— BEGIN Provided passage —

I'm interested in learning one of these two tools. What would you recommend? Are there any good books or training program that is not too expensive? (knowing that I don't have any of these two software)

Thanks in advance for your help.

Hi Sandro,

I stumbled across this today and just joined Analytic Bridge, so apologies for the late reply.

I'm making some big leaps of logic and assuming you want to learn these tools to get a job :)

Of course, being ex-SPSS (I was the Clementine tech expert at SPSS) and a for a few years a heavy user of Clementine in industry I suppose my response should be a simple 'Clementine', but to be honest i think employers demanding specific toolset experience is naive and foolish.

So, can I be a pain-in-the-arse and say "neither" ?

I work in a telco, doing typical customer analytics (churn, cross-sell, SNA, profiling etc), so my comments are from that industry point of view :)

Having any data mining tool set skill is a bonus, but what I look for in a graduate or experienced analyst is a varied background and good skills in a few principal areas;
- basic stats (sampling method, outlier detection and handling etc).
- databases and SQL (awareness of how to process terabyte size data sources).
- can clearly communicate and describe/illustrate complex analysis to dummys (and never use words like 't-test' or 'eta value' unless asked :).
- can use the words "yes" and "no" to authority figures (the "no" is the important one)

It is surprising how many people claiming to be data miners have this outward appearance of a socially mal-adjusted equation quoting nerd with no ability to project manage or prioritise. In the past I've rejected analysts with 10+ years experience in favour of graduates simply because of presentation skills and ability to communicate.

In my dept we use Clementine, but we have other areas of the company that use SAS (risk for example). These toolset are designed to be easy to learn, and most companies are prepared to train you.

Ok, here's the 'against SAS' viewpoint :) The hard fact is that organisations that invest heavily in SAS typically have SAS data sets and don't as often use the data warehouse for analytics. The SAS datasets may be of a fixed format and summarised a specific way (less likely to be flexible). This is changing (SAS are working hard to get data warehouse integration), but when I ask my peers with a SAS solution they often describe an inflexible set-up involving extracting data out of the data warehouse and ETL'd into SAS files that has been established for years (but works well for them).

Conversely SPSS Clementine is designed to work with the existing data warehouse (to be honest it can't work effectively without one). Since SPSS is established in this course of development, Clementine has been leading concepts such as in-database processing and in-database mining for a few years now. Data mining and processing is converted automatically and transparently into SQL (including scoring models like CART, C5, Neural nets etc) and processed on the data warehouse. The ability to represent an entire data mining project as SQL allows for billions of rows of data to be analysed in highly efficient data warehouses.

These skillsets are not easy to learn unless you are already in the job, but realisation of the problem is halfway to solving it.

Hope my ramblings help...

You are correct: SAS shops will always use SAS datasets as part of the solution. However, if you choose, you CAN work directly from the datawarehouse. But does that make sense? Remember, data is often changing within the warehouse itself and that is the main reason to perform an extract of the data to SAS datasets. That way you are guaranteed to get the same results of an analysis from one day to the next.

— END Provided passage —
— BEGIN Data provided —

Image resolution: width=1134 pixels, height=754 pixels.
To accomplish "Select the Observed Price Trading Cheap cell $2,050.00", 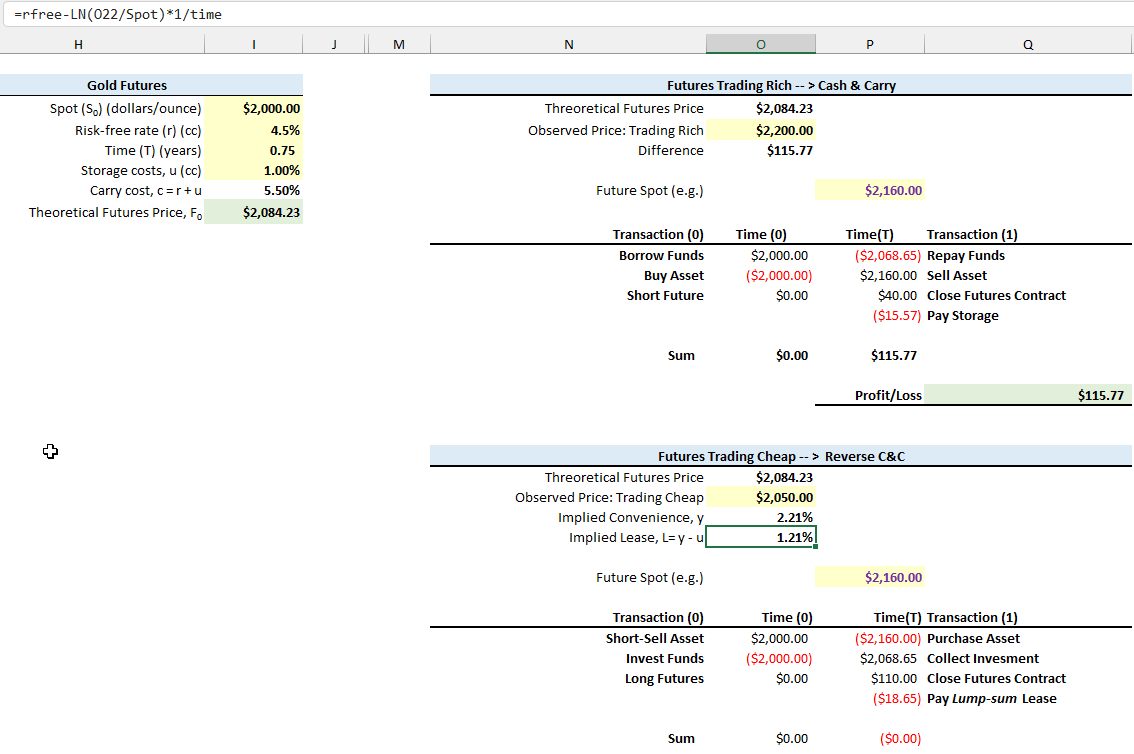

— END Data provided —

> _Required work_
• A. Answer these questions from the SAS versus Clementine thread.
(i) What position did the first respondent hold at SPSS?
(ii) In what industry does that respondent work?
(iii) Which area of that respondent's company is given as an example of one that uses SAS?
• B. According to the final post in the SAS versus Clementine thread, why do SAS shops extract data from the warehouse into SAS datasets?
Use only the SAS versus Clementine thread, without outside knowledge.

> _Answers below_
• A.
(i) The Clementine tech expert.
(ii) A telco.
(iii) Risk.

• B. Data within the warehouse is often changing, so extracting it to SAS datasets fixes the data being analyzed. That way an analysis is guaranteed to give the same results from one day to the next.